All right, let’s get things straight. The Audi RS3, especially in sedan form, can no longer be considered the “hot hatchback” as it was classified for the previous generations. Now in its 3rd generation, Audi has managed to turn it into an all-out sports car, ready to give the M3s and Caymans of this world a serious run for their money.
Without a doubt, the RS3 sedan has now filled the gap left by the Audi RS4, now only available in Avant (wagon) form. The RS3 is a staple in the Audi range, and the sedan form has returned for a second generation with the latest model. It certainly caused a stir when it was announced and the reception by paying customers is nothing short of interesting since most cars are used on a daily basis.
Styling has never been too wild for the RS models, and Audi hasn’t packaged the RS3 differently, with an overall subtle design that packs a big punch. So join me as we dive a little deeper into the RS3 and try to pick out the best feature Audi has given this super-cooking hot hatch.
The unique powertrain of the RS3 Sedan
This is the most important news for the new RS3. Its impressive 2.5-litre five-cylinder turbo engine is a weird layout, but it works perfectly in its packaging. It happily produces the same 400 horsepower as the previous RS3 model, but torque has been increased slightly by 15 lb-ft of torque to 368 ft-lb as if this hyper-hot hatchback needed it.
With this perky engine under the hood, the RS3 can officially sprint from 0-100 km/h in 3.8 seconds, but customers see even better numbers around 3.6 seconds. That’s supercar-fast from a (fairly) understated car.

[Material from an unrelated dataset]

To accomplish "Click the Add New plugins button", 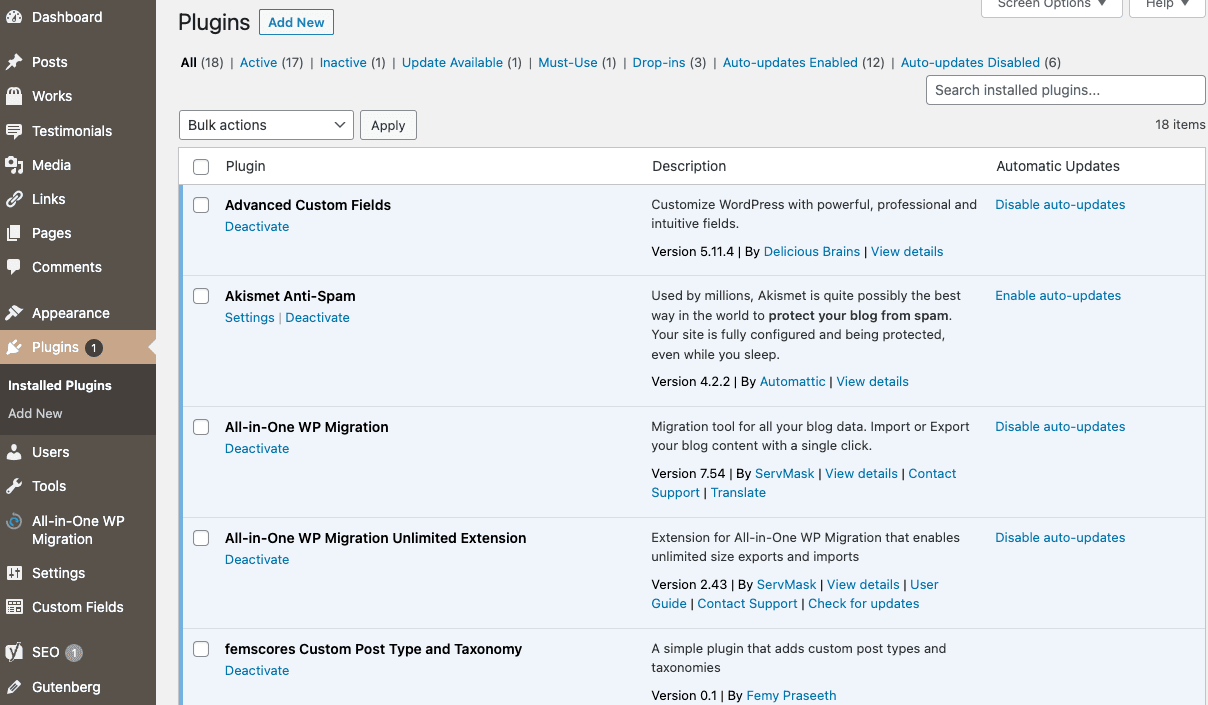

If you want some clever mechanical upgrades, the RS3 is more agile and entertaining on your favorite twisty road than ever before, and on the track it’s even more of a scalpel-sharp driving weapon.
All this power goes through a 7-speed dual-clutch automatic gearbox which then sends all that power to all four wheels using a revised Quattro system. Where once a four-wheel drive sports car was far eclipsed by its rear-drive counterparts, Audi has added something to the RS3 that means it’s a little biased towards the rear and can certainly hold its own on a racetrack or a twisty road back.

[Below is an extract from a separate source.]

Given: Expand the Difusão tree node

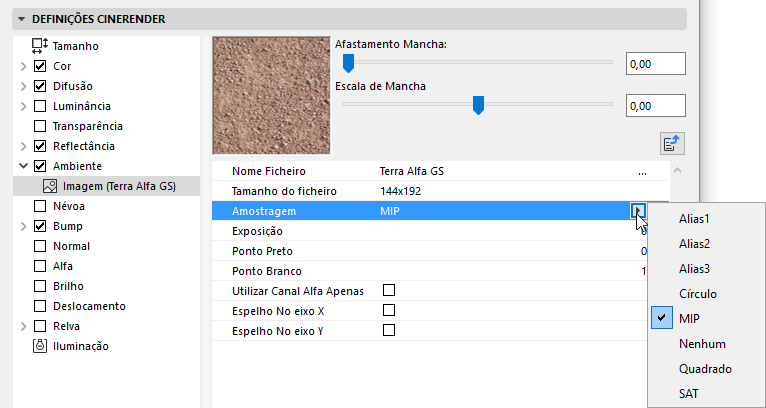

This new magic is the RS Torque Splitter System. This is mounted over the rear axle and allows the car to electronically send as much torque to both wheels as it wants. Essentially, if you turn to the right, it steers more towards the left wheel and vice versa. This in theory provides more grip and improves the car’s response when turning, reducing understeer, very clever.
Interior features of the RS3 Sedan
The interior of the new Audi RS3 sedan isn’t a huge revolution from the current S3 model, but it does get some more appropriate racing-style upgrades. These include a new flat-bottomed handlebar and RS badge in case you forget. A round version is available, but we think an Alcantara-trimmed flat bottom is the best choice. That combined with a new RS button for easy driving mode switching is sure to make for a special ride. It’s a luxurious place to play, but the focus is always on the driver, and it certainly feels that way when you’re in the cockpit.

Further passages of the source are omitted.